== DIRECTIONS ==
Word for word, copy the line containing "This screenshot has height=405, width=681." and each line after it in the records below, ending with the last line.

== PROVIDED DATA ==
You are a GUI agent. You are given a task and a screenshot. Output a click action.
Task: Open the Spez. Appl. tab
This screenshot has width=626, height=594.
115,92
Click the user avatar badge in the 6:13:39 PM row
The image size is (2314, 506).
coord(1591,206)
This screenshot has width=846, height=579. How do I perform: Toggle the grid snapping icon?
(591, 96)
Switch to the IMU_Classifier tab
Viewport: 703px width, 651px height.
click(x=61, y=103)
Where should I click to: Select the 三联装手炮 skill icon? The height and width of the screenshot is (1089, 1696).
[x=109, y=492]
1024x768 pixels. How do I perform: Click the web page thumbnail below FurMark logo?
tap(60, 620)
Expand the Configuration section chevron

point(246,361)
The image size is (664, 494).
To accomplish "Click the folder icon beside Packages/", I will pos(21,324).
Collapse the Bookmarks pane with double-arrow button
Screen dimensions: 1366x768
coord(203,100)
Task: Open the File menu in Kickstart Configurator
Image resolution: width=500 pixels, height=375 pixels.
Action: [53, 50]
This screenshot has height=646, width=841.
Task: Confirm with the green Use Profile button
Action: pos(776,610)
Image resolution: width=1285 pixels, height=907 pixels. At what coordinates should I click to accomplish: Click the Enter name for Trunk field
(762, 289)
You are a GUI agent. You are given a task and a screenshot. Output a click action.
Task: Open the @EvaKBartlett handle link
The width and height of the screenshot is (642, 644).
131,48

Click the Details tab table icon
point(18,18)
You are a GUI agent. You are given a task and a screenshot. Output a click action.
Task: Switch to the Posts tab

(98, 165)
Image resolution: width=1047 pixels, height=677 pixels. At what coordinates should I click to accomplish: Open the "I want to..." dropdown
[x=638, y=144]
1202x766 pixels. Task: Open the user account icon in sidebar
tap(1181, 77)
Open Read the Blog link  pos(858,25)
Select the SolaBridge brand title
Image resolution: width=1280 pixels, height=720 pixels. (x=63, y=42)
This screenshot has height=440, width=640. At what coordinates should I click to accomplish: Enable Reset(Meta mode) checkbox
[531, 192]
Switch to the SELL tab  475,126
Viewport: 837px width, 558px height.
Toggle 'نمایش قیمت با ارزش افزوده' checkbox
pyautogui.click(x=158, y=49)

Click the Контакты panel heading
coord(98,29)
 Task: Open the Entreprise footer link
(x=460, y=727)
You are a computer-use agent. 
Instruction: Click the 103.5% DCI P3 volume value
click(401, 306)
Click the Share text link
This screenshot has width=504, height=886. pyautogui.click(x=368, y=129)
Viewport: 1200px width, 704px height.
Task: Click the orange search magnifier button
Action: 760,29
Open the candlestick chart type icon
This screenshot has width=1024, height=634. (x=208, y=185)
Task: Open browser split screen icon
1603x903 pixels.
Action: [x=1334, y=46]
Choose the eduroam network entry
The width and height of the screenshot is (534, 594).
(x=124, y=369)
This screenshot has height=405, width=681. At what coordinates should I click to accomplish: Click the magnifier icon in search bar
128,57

== FINAL ANSWER ==
This screenshot has height=405, width=681. At what coordinates should I click to accomplish: Click the magnifier icon in search bar
128,57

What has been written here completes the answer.